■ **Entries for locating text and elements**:
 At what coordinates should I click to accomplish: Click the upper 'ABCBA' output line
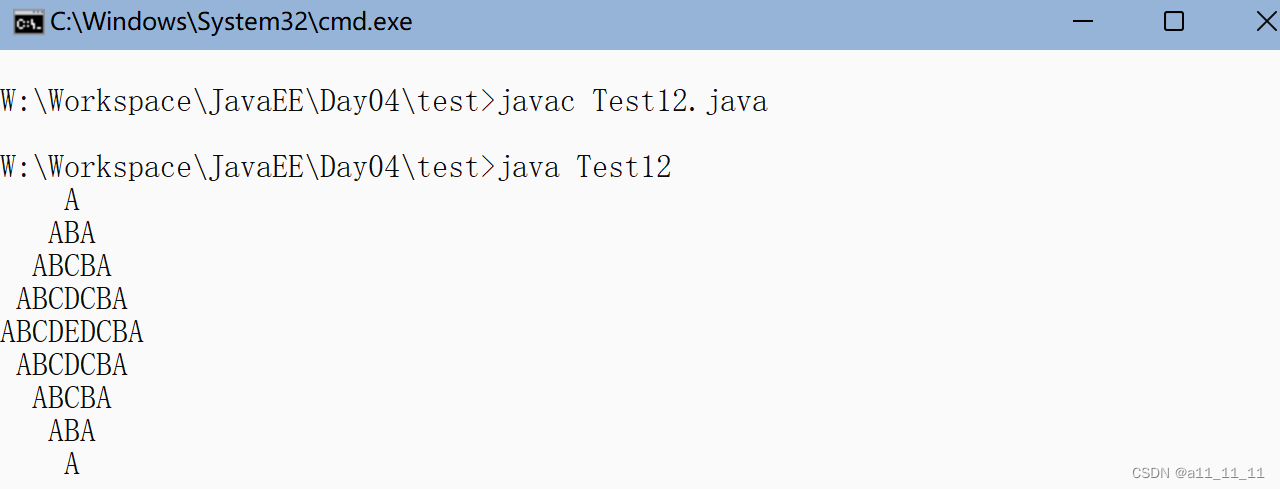(x=72, y=266)
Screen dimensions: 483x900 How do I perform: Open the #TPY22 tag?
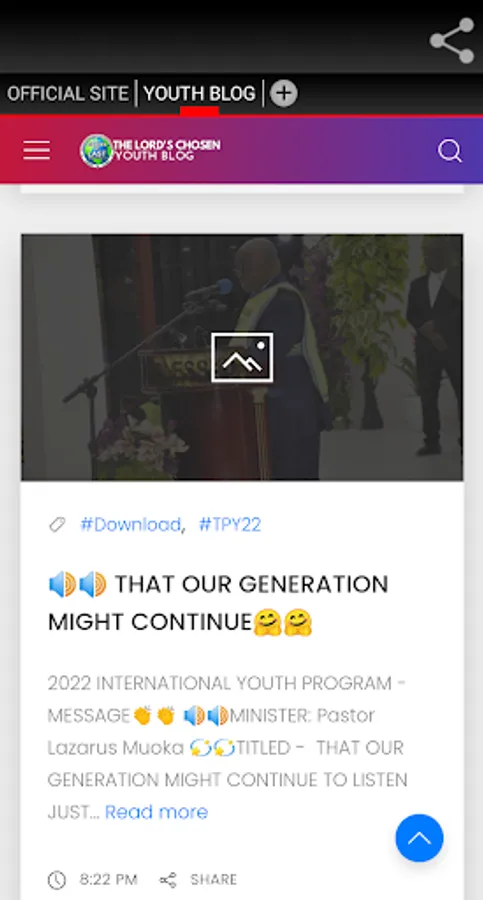pos(230,525)
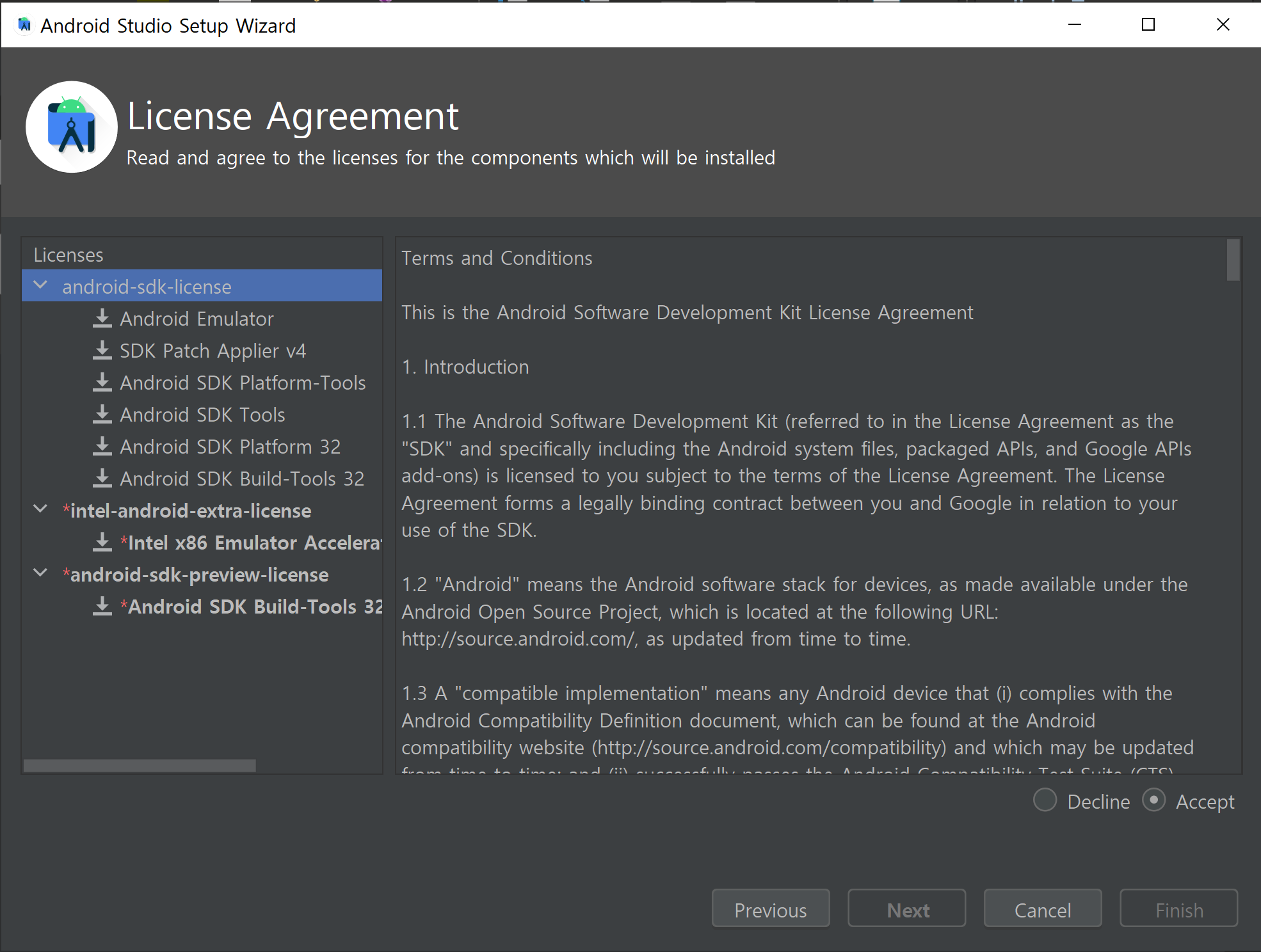1261x952 pixels.
Task: Collapse the android-sdk-license tree node
Action: point(40,285)
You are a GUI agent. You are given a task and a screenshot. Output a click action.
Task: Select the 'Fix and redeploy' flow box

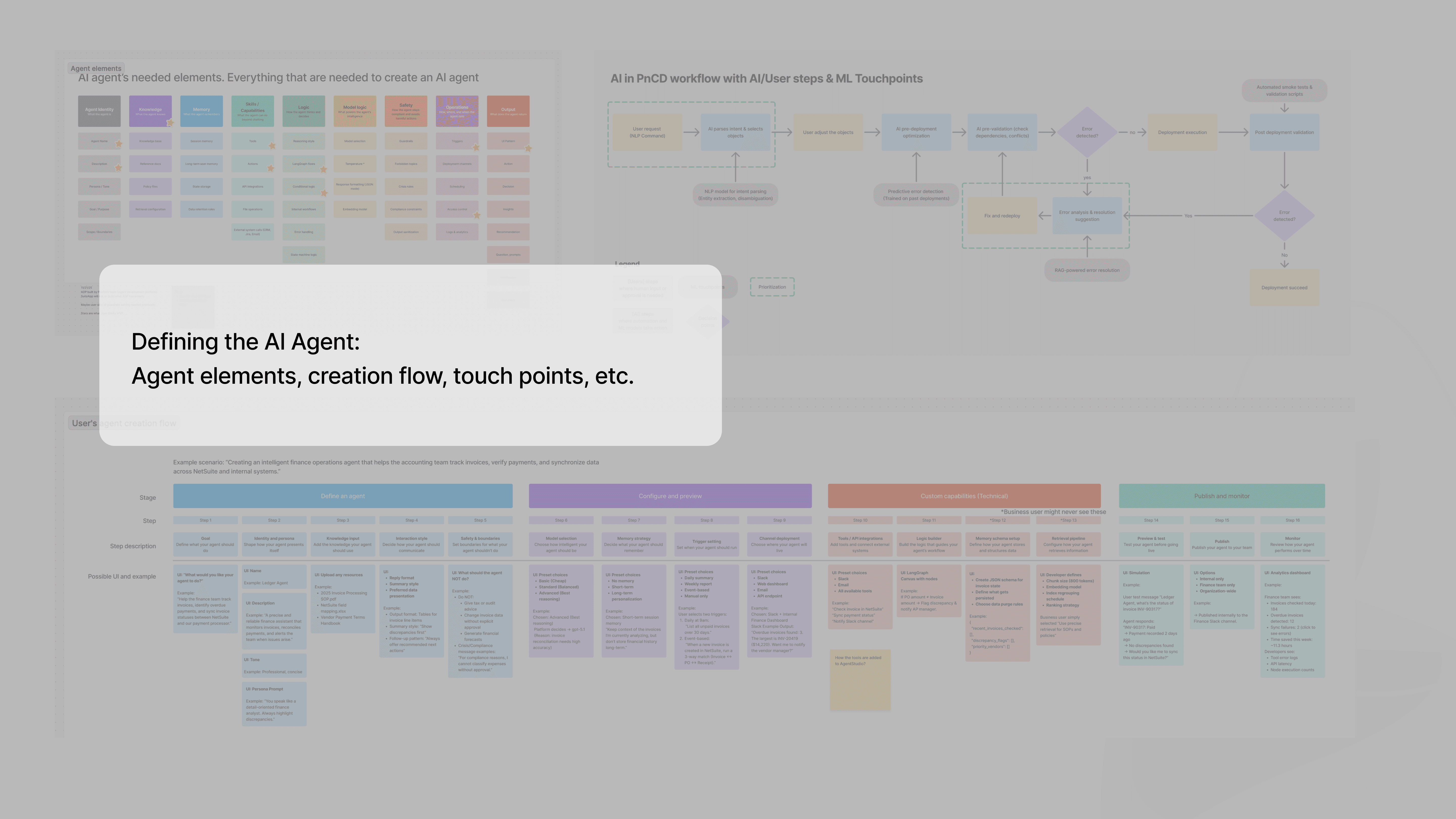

■ **Stated exercise**: Output the lines of the material verbatim, beginning at the line that contains "You are a GUI" and continuing through the final line of the material. Omit the pictures from your answer.

■ **Reply**:
You are a GUI agent. You are given a task and a screenshot. Output a click action.
Task: Select the 'Fix and redeploy' flow box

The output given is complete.